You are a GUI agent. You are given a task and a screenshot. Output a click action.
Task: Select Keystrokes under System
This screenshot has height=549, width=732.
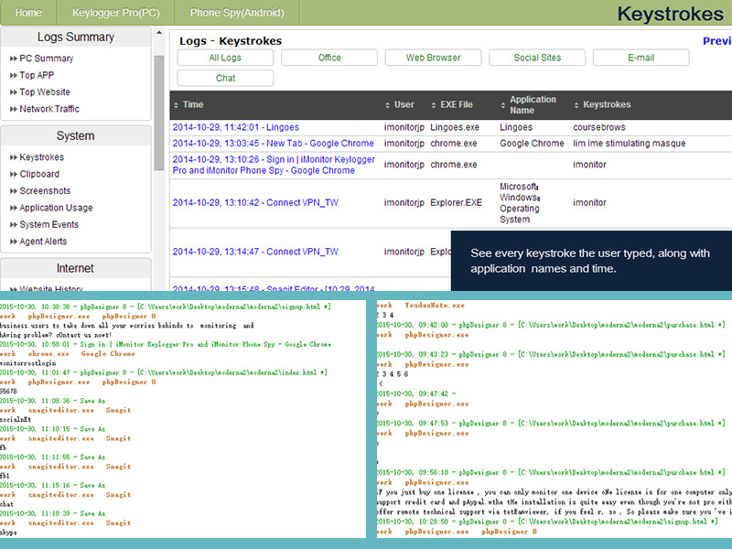[x=41, y=157]
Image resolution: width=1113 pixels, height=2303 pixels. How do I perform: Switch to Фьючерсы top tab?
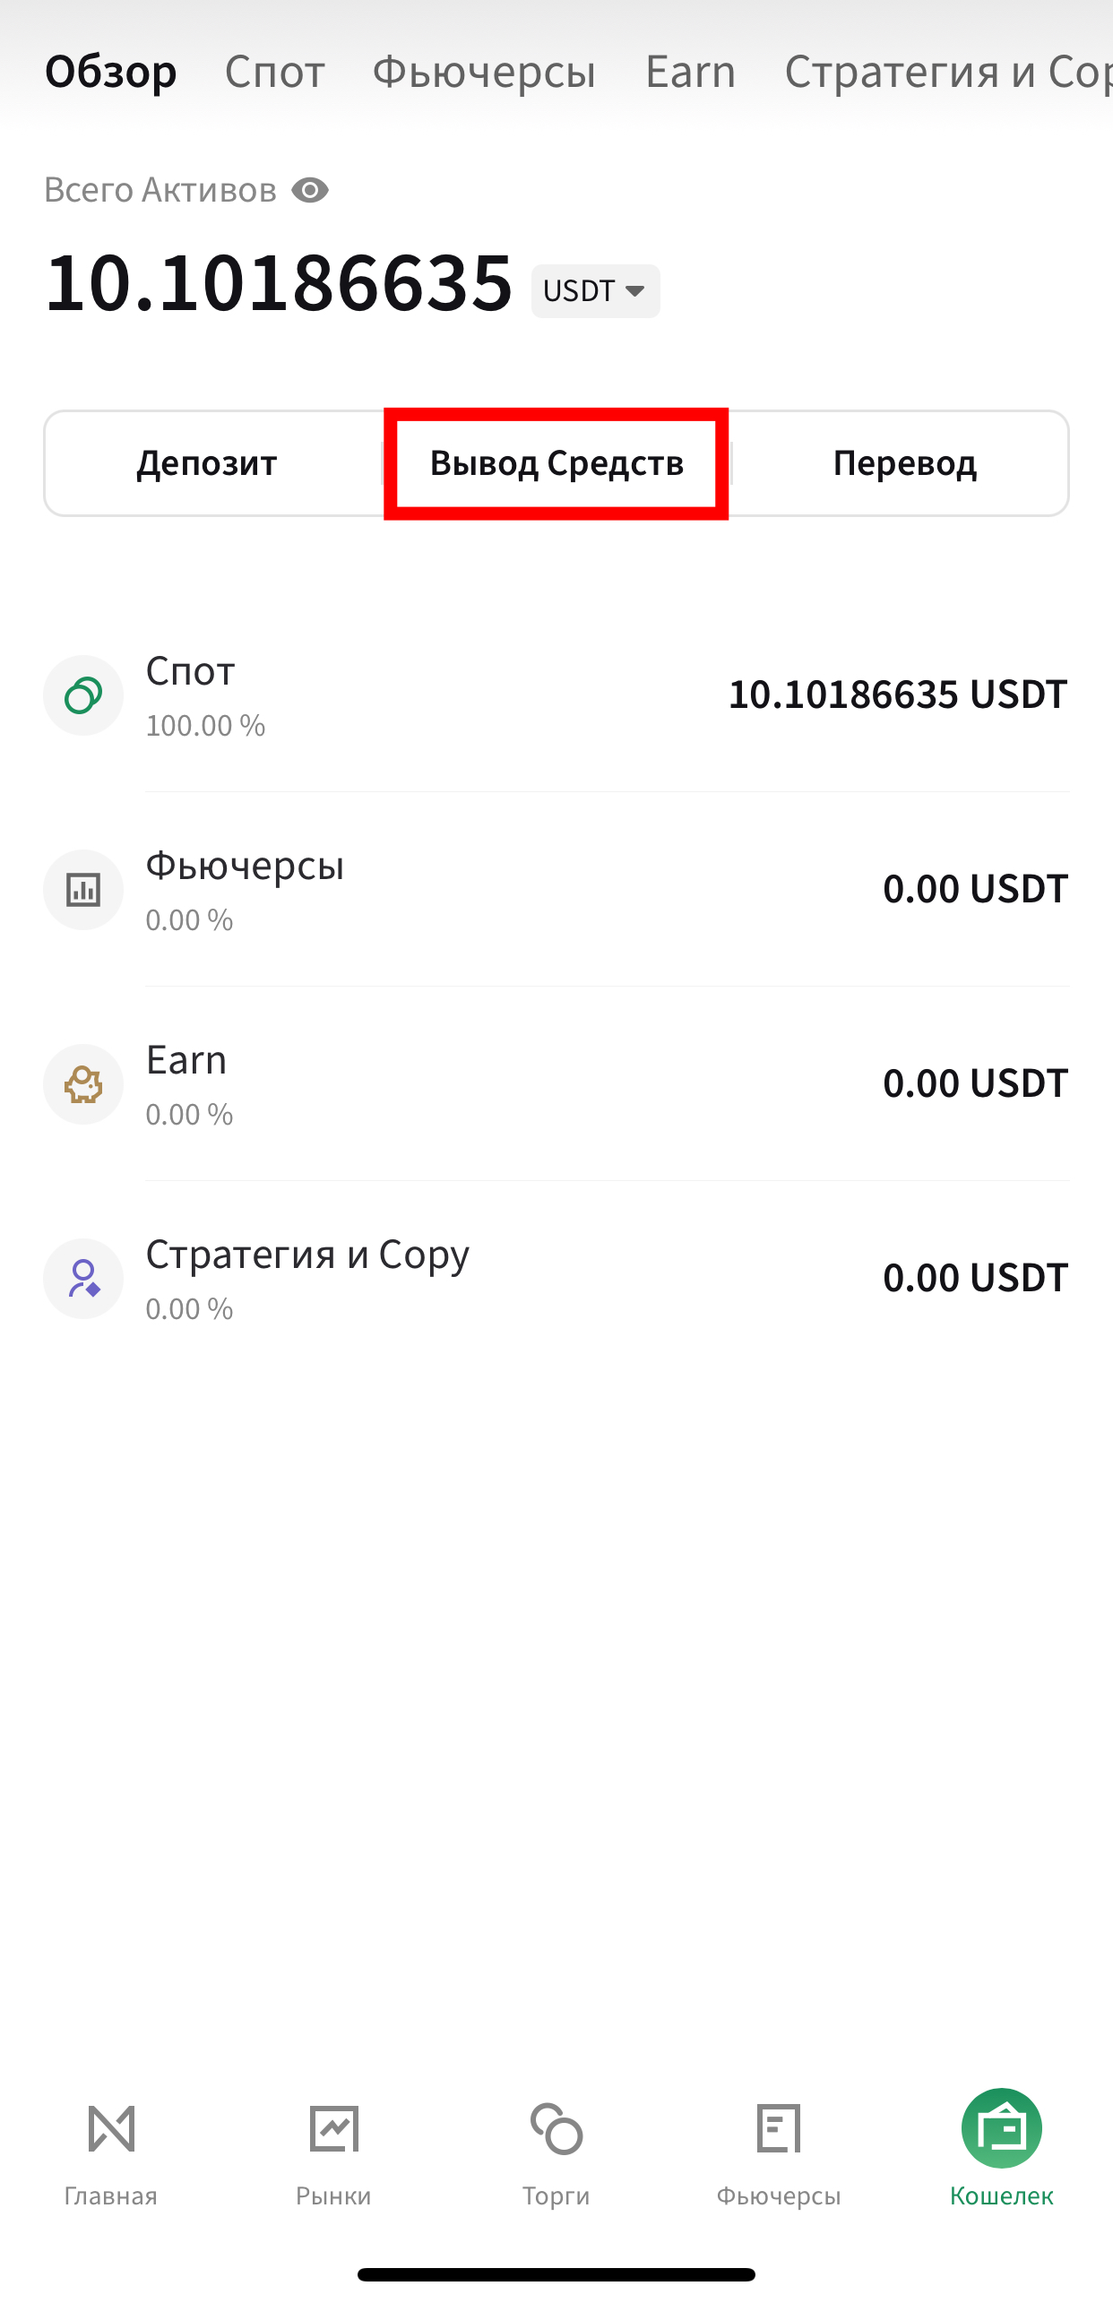click(484, 72)
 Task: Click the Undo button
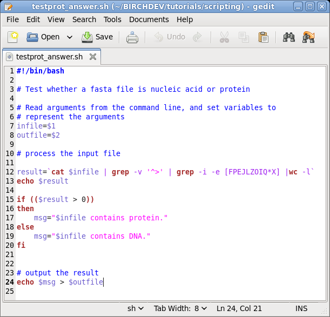(170, 37)
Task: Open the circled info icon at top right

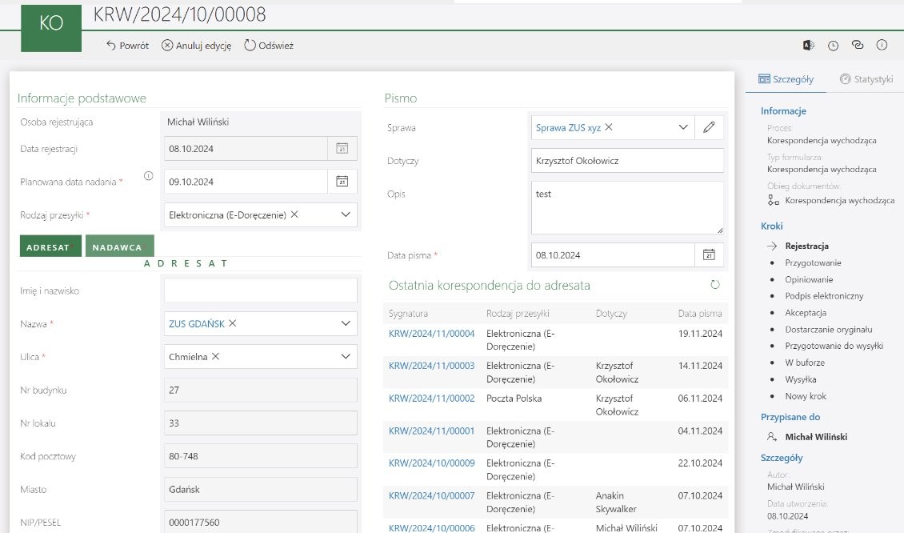Action: coord(882,46)
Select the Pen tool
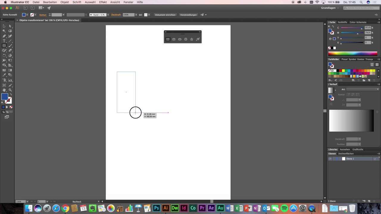Screen dimensions: 381x214 [x=4, y=36]
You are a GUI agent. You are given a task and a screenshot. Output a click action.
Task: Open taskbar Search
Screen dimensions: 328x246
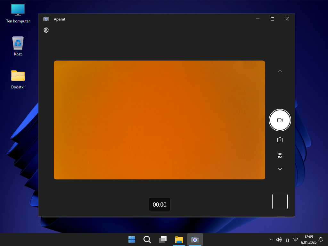coord(147,240)
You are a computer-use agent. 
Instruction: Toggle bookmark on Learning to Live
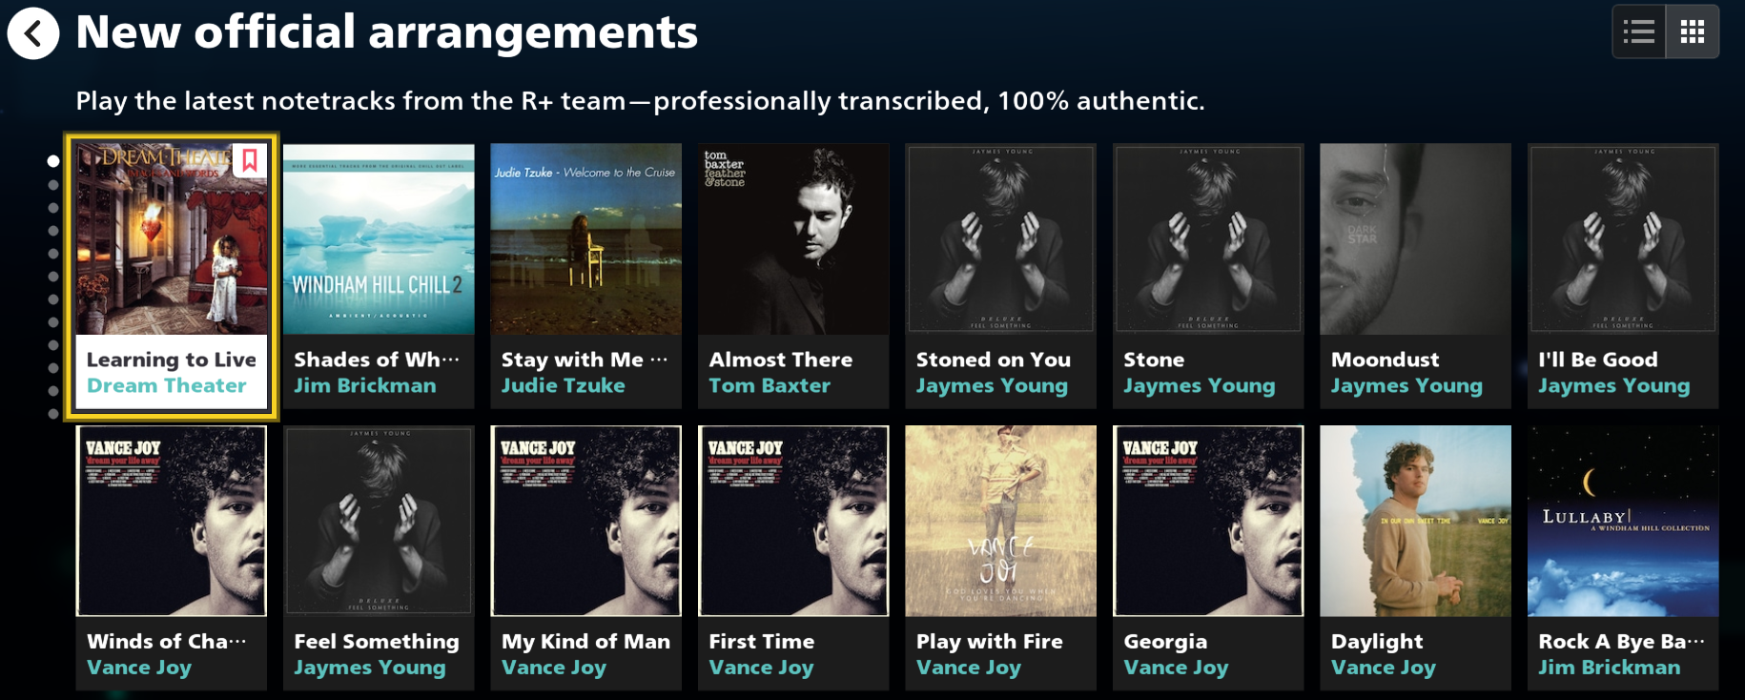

• INSTRUCTIONS TO FOLLOW
Please copy out everything in the records from the line containing "Select the Pen tool" down to the end of the records, leaving the pictures out.

• CORRECT ANSWER
Select the Pen tool
Screen dimensions: 381x214 [x=4, y=36]
You are a GUI agent. You are given a task and a screenshot. Output a click action.
Task: Open taskbar Search
Screen dimensions: 328x246
coord(147,240)
You are a computer-use agent. 
Instruction: Toggle bookmark on Learning to Live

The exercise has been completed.